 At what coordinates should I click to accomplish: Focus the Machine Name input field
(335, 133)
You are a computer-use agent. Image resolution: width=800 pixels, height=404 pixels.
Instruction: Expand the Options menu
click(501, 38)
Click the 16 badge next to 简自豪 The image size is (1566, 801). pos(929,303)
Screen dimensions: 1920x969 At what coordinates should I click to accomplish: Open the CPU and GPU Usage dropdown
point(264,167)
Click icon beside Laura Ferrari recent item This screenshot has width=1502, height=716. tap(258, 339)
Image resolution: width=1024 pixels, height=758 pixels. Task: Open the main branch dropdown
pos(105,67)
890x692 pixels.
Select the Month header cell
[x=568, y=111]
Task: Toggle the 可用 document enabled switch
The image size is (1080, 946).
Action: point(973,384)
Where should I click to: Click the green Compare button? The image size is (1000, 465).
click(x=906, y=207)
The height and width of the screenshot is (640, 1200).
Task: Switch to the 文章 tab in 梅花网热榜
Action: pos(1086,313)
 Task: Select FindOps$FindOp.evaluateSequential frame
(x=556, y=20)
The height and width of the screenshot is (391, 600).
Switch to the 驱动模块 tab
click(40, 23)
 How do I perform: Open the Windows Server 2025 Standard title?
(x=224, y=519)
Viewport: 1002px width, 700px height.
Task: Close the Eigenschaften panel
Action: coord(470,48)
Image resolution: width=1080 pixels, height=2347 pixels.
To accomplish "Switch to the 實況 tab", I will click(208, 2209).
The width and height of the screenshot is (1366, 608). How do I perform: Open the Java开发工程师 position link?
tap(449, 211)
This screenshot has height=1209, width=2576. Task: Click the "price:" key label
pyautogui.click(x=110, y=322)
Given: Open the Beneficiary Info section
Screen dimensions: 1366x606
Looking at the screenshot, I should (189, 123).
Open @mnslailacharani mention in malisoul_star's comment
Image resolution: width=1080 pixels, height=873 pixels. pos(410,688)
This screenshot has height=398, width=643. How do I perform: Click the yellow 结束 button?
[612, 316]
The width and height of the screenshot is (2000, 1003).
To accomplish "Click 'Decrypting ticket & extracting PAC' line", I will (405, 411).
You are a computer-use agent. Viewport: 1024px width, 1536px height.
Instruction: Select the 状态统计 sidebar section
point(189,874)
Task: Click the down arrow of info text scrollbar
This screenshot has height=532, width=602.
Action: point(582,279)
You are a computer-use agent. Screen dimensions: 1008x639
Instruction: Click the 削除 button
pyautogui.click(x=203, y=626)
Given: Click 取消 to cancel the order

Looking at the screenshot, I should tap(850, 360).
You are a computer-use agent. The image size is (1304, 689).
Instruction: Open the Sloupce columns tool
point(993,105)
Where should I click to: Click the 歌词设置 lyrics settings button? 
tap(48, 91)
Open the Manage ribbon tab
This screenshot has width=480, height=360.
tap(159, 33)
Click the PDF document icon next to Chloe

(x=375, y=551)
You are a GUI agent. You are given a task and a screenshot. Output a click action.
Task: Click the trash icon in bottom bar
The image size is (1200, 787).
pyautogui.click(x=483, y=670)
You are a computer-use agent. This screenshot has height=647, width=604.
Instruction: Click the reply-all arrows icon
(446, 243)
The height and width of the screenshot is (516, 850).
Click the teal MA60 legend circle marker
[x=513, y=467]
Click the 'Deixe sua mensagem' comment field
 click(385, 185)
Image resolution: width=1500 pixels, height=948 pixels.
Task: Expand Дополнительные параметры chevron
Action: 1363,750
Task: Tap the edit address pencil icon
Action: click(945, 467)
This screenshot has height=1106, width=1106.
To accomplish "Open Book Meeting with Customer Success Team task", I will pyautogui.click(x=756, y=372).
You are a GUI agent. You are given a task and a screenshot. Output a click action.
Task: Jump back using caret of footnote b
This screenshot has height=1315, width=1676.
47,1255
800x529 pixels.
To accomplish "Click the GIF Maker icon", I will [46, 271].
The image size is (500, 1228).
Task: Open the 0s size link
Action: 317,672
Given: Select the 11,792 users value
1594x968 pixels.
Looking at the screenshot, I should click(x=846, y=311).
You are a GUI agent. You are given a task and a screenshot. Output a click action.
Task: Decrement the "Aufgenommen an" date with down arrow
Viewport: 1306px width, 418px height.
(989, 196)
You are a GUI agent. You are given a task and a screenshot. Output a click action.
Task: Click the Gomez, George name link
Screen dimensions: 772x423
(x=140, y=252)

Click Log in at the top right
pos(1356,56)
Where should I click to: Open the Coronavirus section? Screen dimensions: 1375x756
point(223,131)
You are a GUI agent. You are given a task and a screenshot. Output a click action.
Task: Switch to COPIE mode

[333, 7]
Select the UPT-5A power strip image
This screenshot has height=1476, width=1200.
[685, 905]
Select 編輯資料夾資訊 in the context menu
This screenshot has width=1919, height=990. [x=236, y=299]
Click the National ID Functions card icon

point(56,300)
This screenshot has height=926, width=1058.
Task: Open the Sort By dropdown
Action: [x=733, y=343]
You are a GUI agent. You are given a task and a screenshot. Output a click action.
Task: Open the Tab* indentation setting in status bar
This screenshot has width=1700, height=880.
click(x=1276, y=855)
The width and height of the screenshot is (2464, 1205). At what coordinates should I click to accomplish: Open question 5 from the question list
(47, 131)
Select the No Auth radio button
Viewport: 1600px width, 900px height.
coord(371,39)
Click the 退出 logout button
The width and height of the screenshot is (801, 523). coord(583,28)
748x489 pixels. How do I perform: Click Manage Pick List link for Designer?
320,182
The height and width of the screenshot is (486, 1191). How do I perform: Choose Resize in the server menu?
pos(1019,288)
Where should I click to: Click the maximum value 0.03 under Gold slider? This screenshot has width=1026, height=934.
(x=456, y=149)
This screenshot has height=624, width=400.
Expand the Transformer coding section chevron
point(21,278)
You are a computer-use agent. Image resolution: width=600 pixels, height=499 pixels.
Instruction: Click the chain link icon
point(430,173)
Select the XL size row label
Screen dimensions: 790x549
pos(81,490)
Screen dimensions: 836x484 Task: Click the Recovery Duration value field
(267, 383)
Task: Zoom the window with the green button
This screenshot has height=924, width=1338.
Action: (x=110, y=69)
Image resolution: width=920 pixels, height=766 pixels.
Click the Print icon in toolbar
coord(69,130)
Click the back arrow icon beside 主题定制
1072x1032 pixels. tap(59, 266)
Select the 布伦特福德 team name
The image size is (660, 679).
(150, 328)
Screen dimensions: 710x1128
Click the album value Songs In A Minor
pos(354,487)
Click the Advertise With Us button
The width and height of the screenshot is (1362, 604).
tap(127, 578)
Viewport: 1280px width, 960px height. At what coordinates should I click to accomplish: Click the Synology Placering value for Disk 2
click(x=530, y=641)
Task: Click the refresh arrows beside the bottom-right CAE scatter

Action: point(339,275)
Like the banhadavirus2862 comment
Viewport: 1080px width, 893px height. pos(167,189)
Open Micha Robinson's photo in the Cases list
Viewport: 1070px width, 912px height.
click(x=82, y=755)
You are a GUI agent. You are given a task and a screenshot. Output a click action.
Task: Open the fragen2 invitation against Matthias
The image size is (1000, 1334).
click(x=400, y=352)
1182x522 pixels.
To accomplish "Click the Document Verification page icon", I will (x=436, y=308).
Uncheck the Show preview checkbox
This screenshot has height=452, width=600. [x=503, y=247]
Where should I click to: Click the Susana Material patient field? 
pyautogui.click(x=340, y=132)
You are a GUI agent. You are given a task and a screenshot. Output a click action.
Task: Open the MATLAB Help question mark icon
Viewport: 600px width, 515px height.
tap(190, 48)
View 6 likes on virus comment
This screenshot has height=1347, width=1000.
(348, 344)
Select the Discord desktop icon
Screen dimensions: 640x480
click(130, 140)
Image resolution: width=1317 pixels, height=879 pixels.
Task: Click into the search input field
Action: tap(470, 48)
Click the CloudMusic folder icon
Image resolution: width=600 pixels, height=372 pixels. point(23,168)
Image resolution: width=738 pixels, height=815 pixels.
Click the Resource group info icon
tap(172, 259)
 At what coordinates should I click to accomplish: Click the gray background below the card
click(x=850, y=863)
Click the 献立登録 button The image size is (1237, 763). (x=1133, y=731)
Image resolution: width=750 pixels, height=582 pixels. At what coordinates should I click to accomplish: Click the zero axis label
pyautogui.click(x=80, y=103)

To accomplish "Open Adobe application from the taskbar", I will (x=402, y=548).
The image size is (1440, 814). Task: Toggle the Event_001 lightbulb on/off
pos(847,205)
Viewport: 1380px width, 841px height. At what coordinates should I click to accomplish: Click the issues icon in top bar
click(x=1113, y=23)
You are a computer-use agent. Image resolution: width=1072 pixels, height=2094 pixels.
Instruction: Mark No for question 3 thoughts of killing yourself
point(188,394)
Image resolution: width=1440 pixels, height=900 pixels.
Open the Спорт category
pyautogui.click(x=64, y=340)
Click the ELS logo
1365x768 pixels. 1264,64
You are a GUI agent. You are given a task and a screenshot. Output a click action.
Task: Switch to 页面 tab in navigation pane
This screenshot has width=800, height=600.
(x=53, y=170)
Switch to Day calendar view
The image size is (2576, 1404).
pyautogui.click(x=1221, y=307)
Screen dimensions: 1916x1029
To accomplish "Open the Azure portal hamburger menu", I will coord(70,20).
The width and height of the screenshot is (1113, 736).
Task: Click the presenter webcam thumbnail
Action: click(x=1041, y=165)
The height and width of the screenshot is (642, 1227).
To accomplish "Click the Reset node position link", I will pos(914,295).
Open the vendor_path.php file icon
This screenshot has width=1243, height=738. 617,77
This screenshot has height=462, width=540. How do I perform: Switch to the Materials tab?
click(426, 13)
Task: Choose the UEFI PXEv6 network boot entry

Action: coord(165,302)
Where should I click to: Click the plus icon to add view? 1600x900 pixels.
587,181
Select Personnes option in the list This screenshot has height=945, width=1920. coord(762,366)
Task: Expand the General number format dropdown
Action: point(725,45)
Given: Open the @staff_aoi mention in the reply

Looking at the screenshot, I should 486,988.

▬▬▬▬▬▬

__Required action__
In the entries above, one line contains "This screenshot has height=532, width=602." and another contains "This screenshot has height=1106, width=1106.". Reproduce exactly those two lines and the lines between them, nothing else.

__Written solution__
This screenshot has height=532, width=602.
Action: point(582,279)
You are a computer-use agent. Screen dimensions: 1008x639
Instruction: Click the 削除 button
pyautogui.click(x=203, y=626)
Given: Click 取消 to cancel the order

Looking at the screenshot, I should tap(850, 360).
You are a computer-use agent. The image size is (1304, 689).
Instruction: Open the Sloupce columns tool
point(993,105)
Where should I click to: Click the 歌词设置 lyrics settings button? 
tap(48, 91)
Open the Manage ribbon tab
This screenshot has width=480, height=360.
tap(159, 33)
Click the PDF document icon next to Chloe

(x=375, y=551)
You are a GUI agent. You are given a task and a screenshot. Output a click action.
Task: Click the trash icon in bottom bar
The image size is (1200, 787).
pyautogui.click(x=483, y=670)
You are a computer-use agent. This screenshot has height=647, width=604.
Instruction: Click the reply-all arrows icon
(446, 243)
The height and width of the screenshot is (516, 850).
Click the teal MA60 legend circle marker
[x=513, y=467]
Click the 'Deixe sua mensagem' comment field
 click(385, 185)
Image resolution: width=1500 pixels, height=948 pixels.
Task: Expand Дополнительные параметры chevron
Action: 1363,750
Task: Tap the edit address pencil icon
Action: click(945, 467)
This screenshot has height=1106, width=1106.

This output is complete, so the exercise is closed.